Un campo profughi in Sudan
Un campo profughi in Sudan (Ansa)

Gli interessi di Russia, Iran ed Emirati arabi

«La guerra dura da 17 mesi ormai e non se ne vede la fine», ha dichiarato Clementine Nkweta-Salami, la responsabile delle operazioni umanitarie delle Nazioni Unite in Sudan. «Vediamo solo diffondersi combattimenti, fame e malattie».

Per quanto si tratti di una guerra civile, il conflitto ha ripercussioni mondiali. I soldati di Al-Buhran, infatti, sono addestrati dall’esercito russo e armati in parte dall’Iran, mentre nelle Rsf combattono mercenari provenienti da Centrafrica, Ciad e Sud Sudan, senza contare il fatto che Hemedti gode dell’appoggio degli Emirati arabi uniti, spaventati dalla vicinanza tra Al-Buhran e la Fratellanza musulmana.

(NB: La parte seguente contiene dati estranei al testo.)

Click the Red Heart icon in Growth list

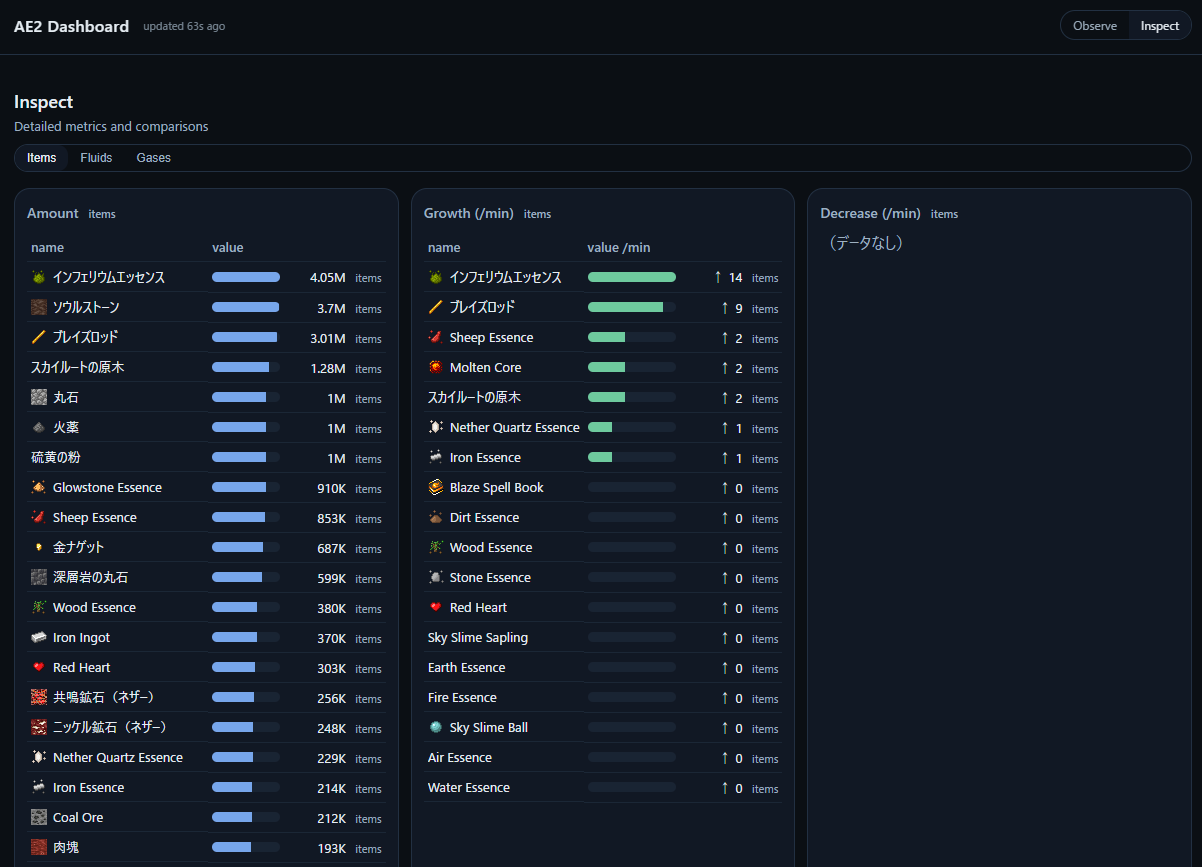(x=436, y=607)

Mosca appoggiava in precedenza l’esercito di Hemedti attraverso i mercenari della Wagner, ora però gli sta voltando le spalle dopo la ripresa dei colloqui con Al-Buhran per la costruzione di una base navale russa sul Mar Rosso.

«Gli islamisti hanno il potere assoluto in Sudan»

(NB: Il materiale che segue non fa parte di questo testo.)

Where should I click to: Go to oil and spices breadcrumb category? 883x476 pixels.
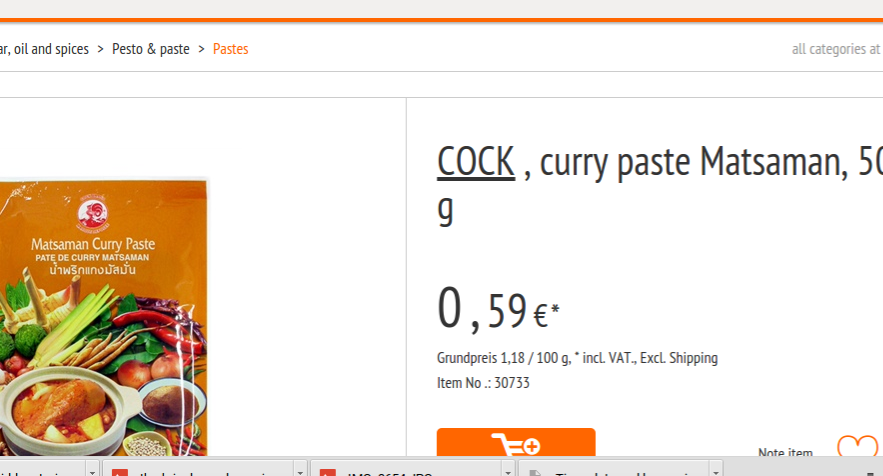click(x=44, y=49)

Secondo alcuni analisti intervistati dal Financial Times, i colloqui di pace sono molto complessi soprattutto perché Al-Buhran è sempre più debole e non è nella posizione di negoziare. «Sono gli islamisti a detenere il potere assoluto ormai», spiega un diplomatico straniero.

Dal canto loro, «le Rsf sono un’accozzaglia di bande criminali che si dedicano a rubare, massacrare e stuprare», afferma Amjed Farid, che ha fatto parte dello staff dell’ex primo ministro del Sudan, Abdalla Hamdok.

Pulizia etnica nel nome di Allah

Nonostante i crimini e i soprusi compiuti, Saf e Rsf continuano a presentarsi come campioni della libertà, promettendo entrambi alla popolazione di «stabilire le basi della pace e della democrazia» attraverso libere elezioni una volta ottenuta la vittoria.

Ma fidarsi è impossibile, soprattutto dopo la pubblicazione di un’inchiesta del Washington Post che ha documentato con diversi filmati il trattamento riservato dalle Rsf alle popolazioni africane non arabe che abitano il Darfur: corpi mutilati, bruciati, crivellati di colpi, cadaveri ammucchiati in fosse comuni. Le donne invece vengono torturate e stuprate per divertimento.

«Gli arabi ci chiamano “ratti”, “schiavi”, ci attaccano mentre gridano Allahu Akbar», dichiara un superstite sfuggito ai massacri. Per una volta, il direttore dell’Oms Tedros Adhanom Ghebreyesus ha parlato bene: «La portata dell’emergenza è scioccante. Il mondo deve svegliarsi e aiutare il Sudan a uscire dall’incubo che sta vivendo».